■ FRAGMENTO DE PÁGINA

===

El mundo contemporáneo es muy distinto del clásico, vivimos inmersos en la globalización, cada uno de nosotros es el resultado de múltiples fusiones, interacciones e influencias; y, por lo mismo, el desafío de nuestro país es recuperar esa vinculación esencial entre derecho y justicia para plasmarla en ordenamientos que, al ser justos, también lo sean en su dimensión legal.

México posee una larga historia y una rica tradición, que no necesariamente se ha identificado con ese concepto clásico de pueblo, como presupuesto esencial de la república y del derecho justo. El analfabetismo y la pobreza de miles y millones de mexicanos, son expresión elocuente de lo mucho que falta por hacer para alcanzar el ideal de pueblo, inscrito en el ser republicano del Estado, cuya vivencia del derecho tenga por sustento a la justicia.

Apelar al concepto de derecho natural para construir una realidad de justicia ampliamente compartida, constituye en sí mismo un gran reto, porque en nuestra sociedad, que se dice democrática, son demasiadas las diferencias y las desproporciones para aspirar a que la justicia equivalga, simplemente a la disposición estable de dar a cada quien lo suyo según su mérito; es indispensable, además, que el orden normativo así lo prescriba y la sociedad sea satisfecha en sus demandas naturales.

IV Derechos humanos y justicia

Actualmente, los derechos humanos se encuentran indisolublemente vinculados con la idea de justicia: donde falta un sistema legal que proteja y garantice los derechos humanos no existe —propiamente hablando— derecho y, por lo tanto, tampoco república.

Nunca como en nuestra época han existido, paradójicamente, una mayor conciencia acerca de la dignidad humana y, contradictoriamente, innombrables ultrajes —cobijados en una legalidad fundada en una permisividad genocida—. Es suficiente pensar en la brutalidad de los abusos que supuso la Segunda Guerra Mundial o la reciente invasión al pueblo de Irak, donde el orden jurídico internacional ha sido gravemente cuestionado.

===

■ CONJUNTO DE TAREAS
[a] Según el texto sobre derecho y justicia, ¿qué dos problemas de miles y millones de mexicanos muestran lo mucho que falta por hacer para alcanzar el ideal de pueblo?
[b] Continúa el texto sobre derecho y justicia a partir de su última oración.

■ MATERIAL PROPORCIONADO
===

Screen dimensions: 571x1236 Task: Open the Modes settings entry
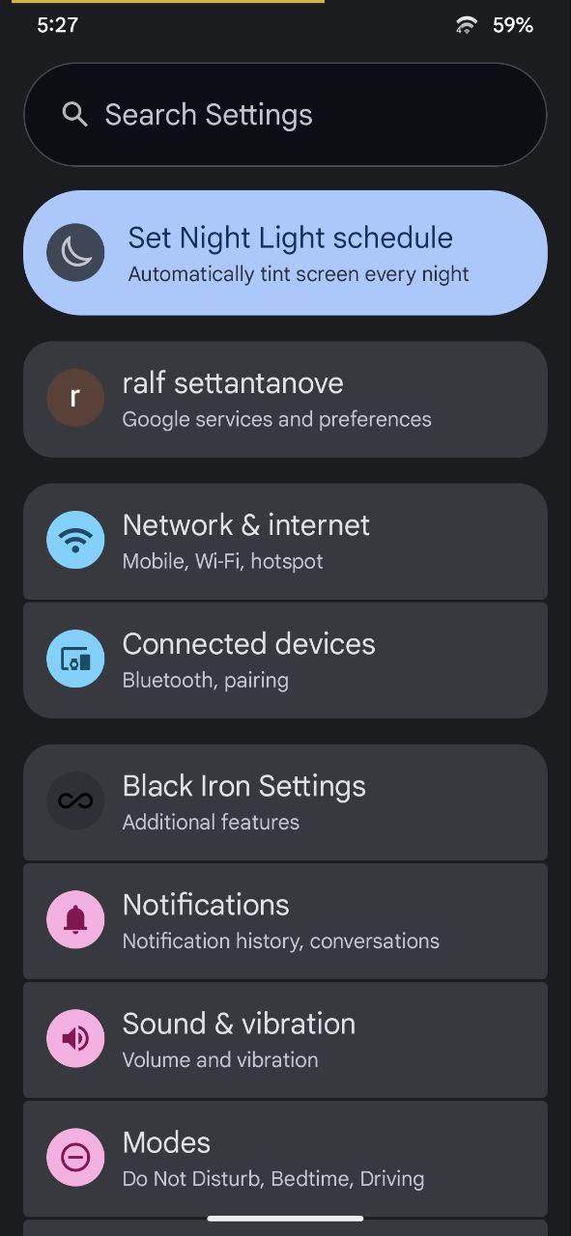coord(285,1159)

===

■ RESPUESTAS DEL EJERCICIO
[a] El analfabetismo y la pobreza.

[b]
Los grandes crímenes que se cometieron contra la humanidad, en el recién concluido siglo XX, fueron posibles —en su eficacia aniquiladora— debido a la legalidad de la que dispusieron, de manera que la banalización del mal se impuso frente a la sociedad que nada o poco hizo para evitarlos, hasta que al fin la violencia se precipitó, por la vía de las armas, cancelando la condición de posibilidad de todo derecho.

En medio de la pluralidad y la diversidad que las sociedades son capaces hoy de exhibir, el mundo moderno ha avanzado en la convicción, cada vez más profunda, de que sin un horizonte de justicia real —al que todos los países deben aspirar—, la justicia fundamental para todas las mujeres y los hombres es sólo un recurso retórico.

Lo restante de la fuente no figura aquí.